Putusan tersebut dibacakan dalam Sidang Komisi Kode Etik Polri yang digelar di Ruang Sidang Bidpropam Polda Maluku pada Senin (23/2/2026) dan berakhir Selasa dini hari (24/2/2026) sekitar pukul 03.30 WIT. Persidangan berlangsung selama kurang lebih 13 jam 30 menit.

Kapolda Maluku, Irjen Pol Dadang Hartanto, menegaskan bahwa proses penanganan perkara dilakukan secara tegas, transparan, dan akuntabel sesuai arahan Kapolri Jenderal Listyo Sigit Prabowo.

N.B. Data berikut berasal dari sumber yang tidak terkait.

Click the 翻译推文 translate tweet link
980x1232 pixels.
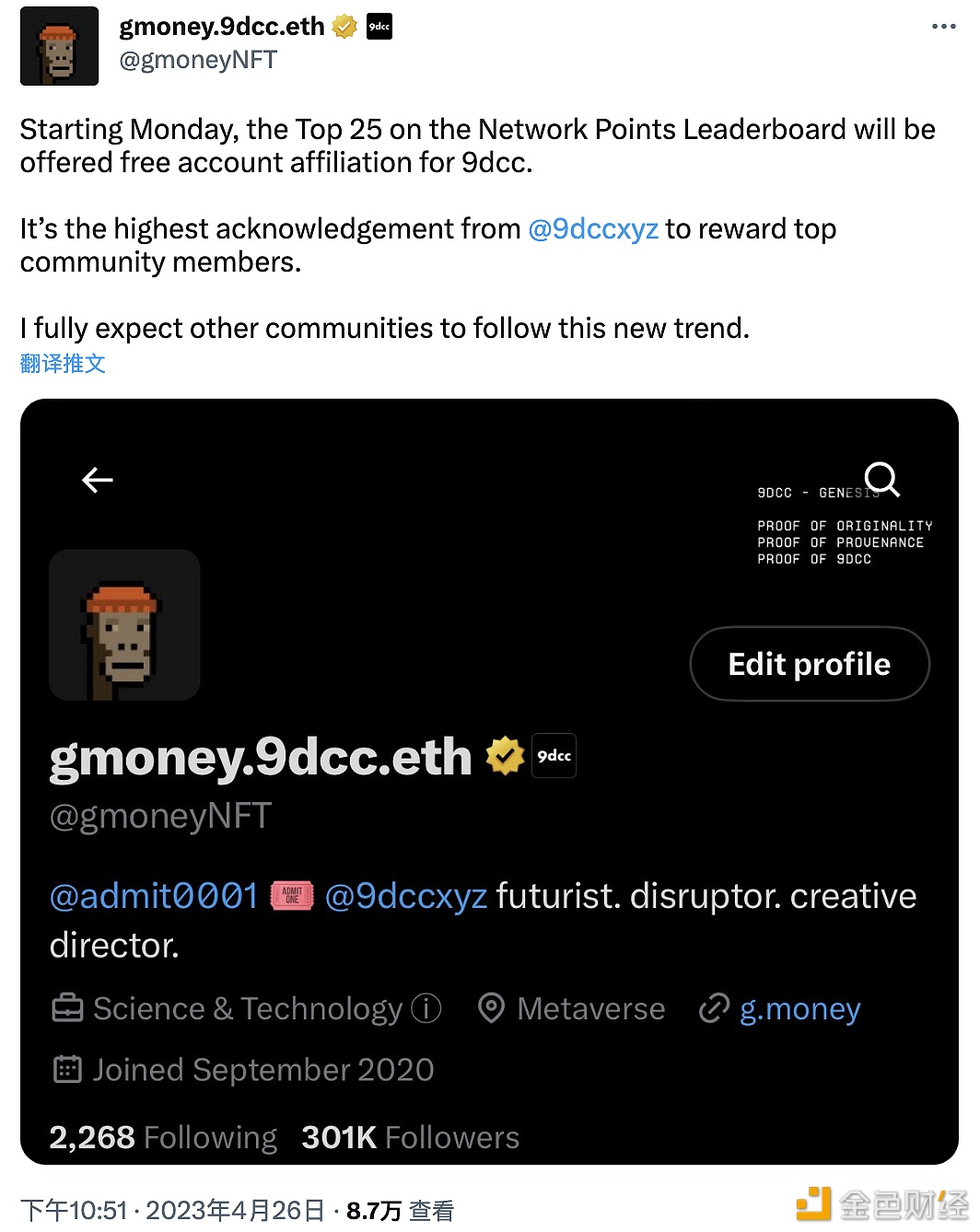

“Bapak Kapolri memberikan atensi penuh kepada saya selaku Kapolda Maluku untuk menindak tegas dan memproses secara tuntas perkara ini, serta memastikan adanya rasa keadilan bagi keluarga korban. Seluruh proses hukum harus berjalan transparan dan akuntabel,” ujar Irjen Pol Dadang Hartanto dalam konferensi pers. Selasa (24/2/2026)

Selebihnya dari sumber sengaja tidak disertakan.